NVIDIA today published a set of MLPerf benchmarks that suggests the forthcoming Blackwell series of graphic processor units (GPUs) will outperform the previous Hopper class series of GPUs by a factor of four when running large language models (LLMs).
The report specifically noted that on the biggest LLM workload included in the benchmark, Llama 2 70B, that higher level of performance is driven primarily by the second-generation Transformer Engine and FP4 Tensor Cores the NVIDIA is promising to deliver in 2025.
Additionally, NVIDIA is reporting that in the latest set of MLPerf benchmarks there were also gains across its Hopper, Jetson platform and Triton Inference Server portfolio. For example, the NVIDIA H200 delivered up to 27% more generative AI inference performance over previous benchmarks tests. The Triton Server meanwhile, delivered near-equal performance to NVIDIA’s bare-metal servers, while the NVIDIA Jetson AGX Orin system-on-modules achieved more than a 6.2x throughput improvement and 2.5x latency improvement over the previous round GPT-J LLM workload benchmark.
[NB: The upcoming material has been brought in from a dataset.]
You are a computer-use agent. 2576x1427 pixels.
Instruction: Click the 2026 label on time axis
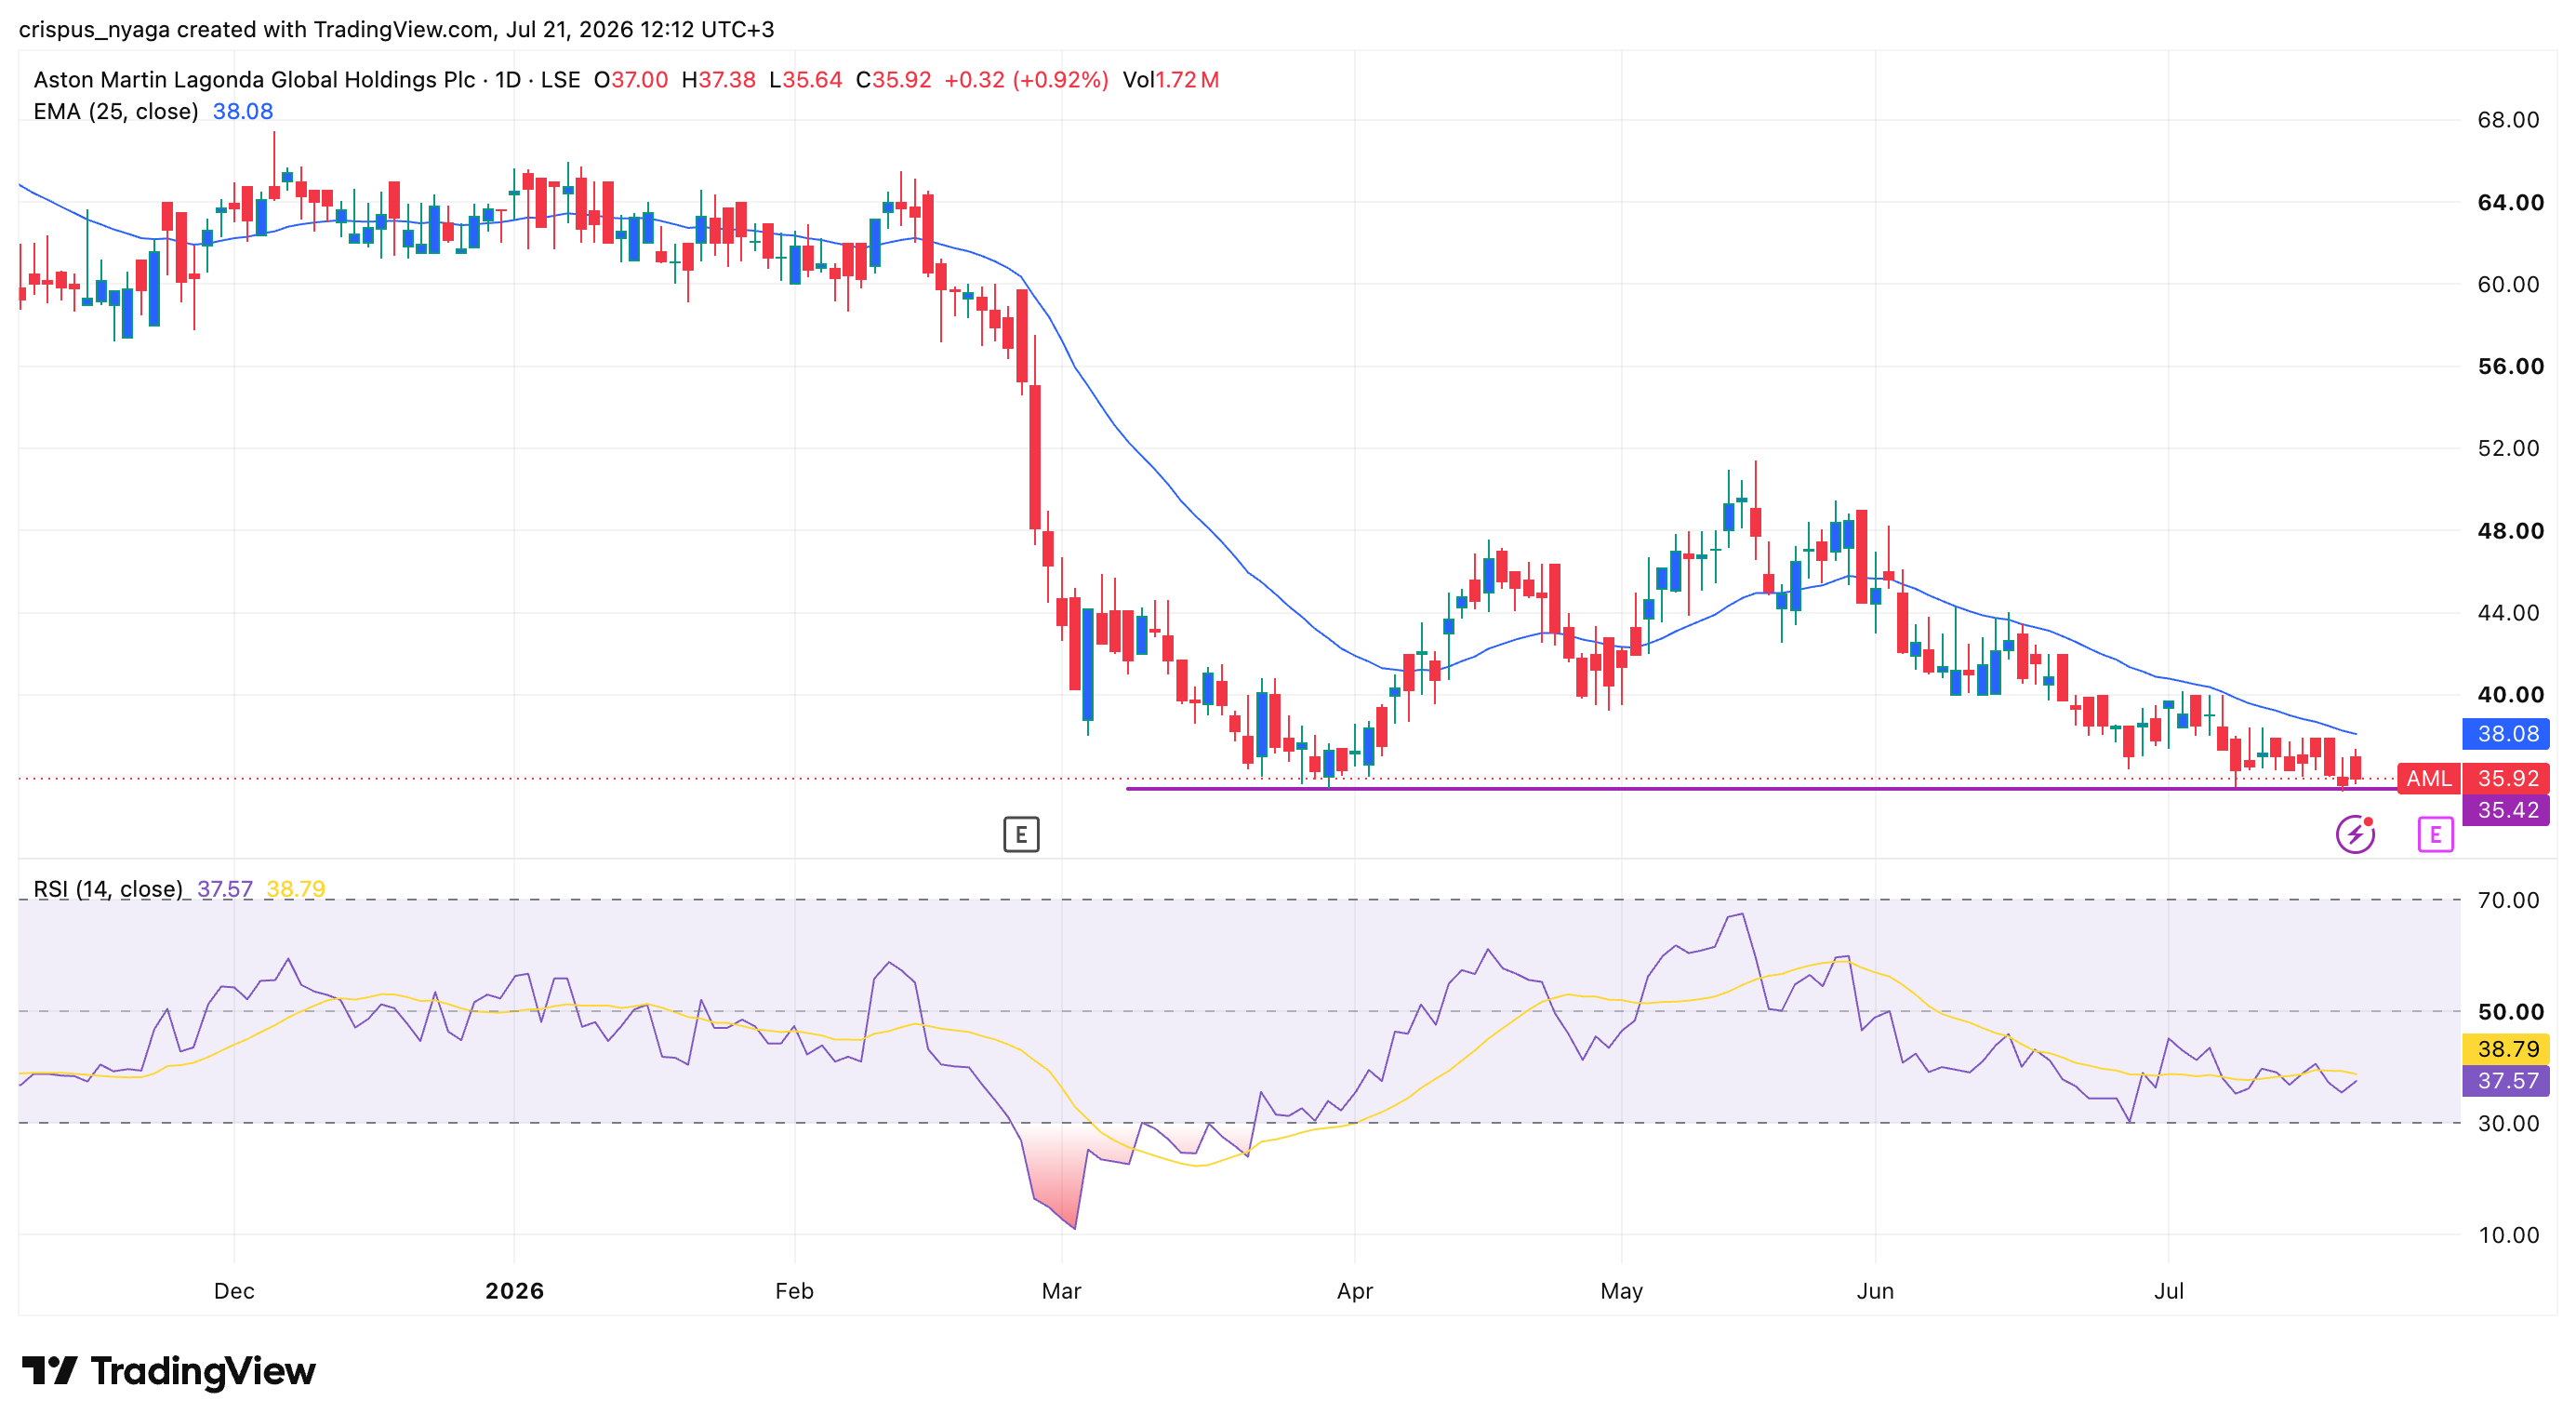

The performance of AI platforms is becoming a more critical issue as more inference AI engines are deployed in production environments, says Dave Salvator, director of accelerated computing products for NVIDIA. “As we’ve seen models grow in size over time and the fact that most generative AI applications are expected to run in real time, the requirement for inference has gone up dramatically over the last several years,” notes Salvator.
In the not too distant future, organizations will also be able to deploy inference engines across multiple server nodes that will be integrated using the NVIDIA NV Switch, he added. IT teams will be able to employ two NV Switches to achieve 14.4 TB per second of total bandwidth, noted Salvator.
Each IT organization will need to rightsize AI inference engines for different classes of LLMs. The Blackwell series, for example, is more likely to appeal to providers of AI services being consumed at scale, while enterprise IT organizations will typically run smaller models on previous generations of GPUs or platforms based on alternative processors specifically optimized to run AI workloads.
For example, application specific integrated circuits (ASICs), also known as xPUs, will be able to run some AI workloads more efficiently than a GPU, notes Daniel Newman, CEO of the Futurum Group. “Not every model runs best on a GPU,” says Newman.
Today those xPUs account for 3% market share for AI workloads in 2023 but will experience 31% compound annual growth rates over the next five years, reaching $3.7 billion in 2028, according to an AI chipset market report published by The Futurum Group.
In contrast, GPUs today account for 74% of chipsets used in AI applications within data centers and is forecasted to grow by 30% CAGR over the next 5 years, reaching $102 billion by 2028.
Traditional CPUs, meanwhile, hold a 20% market share in 2023 and will experience 28% compound annual growth rate to reach $26 billion in 2028.
The one thing that is for certain is IT teams will be spending a lot of time in the months ahead analyzing which AI models run best on specific classes of processors. Benchmarks provided some indication of how certain AI models will perform, but as every IT team knows, mileage will vary depending on the unique attributes of the AI model deployed.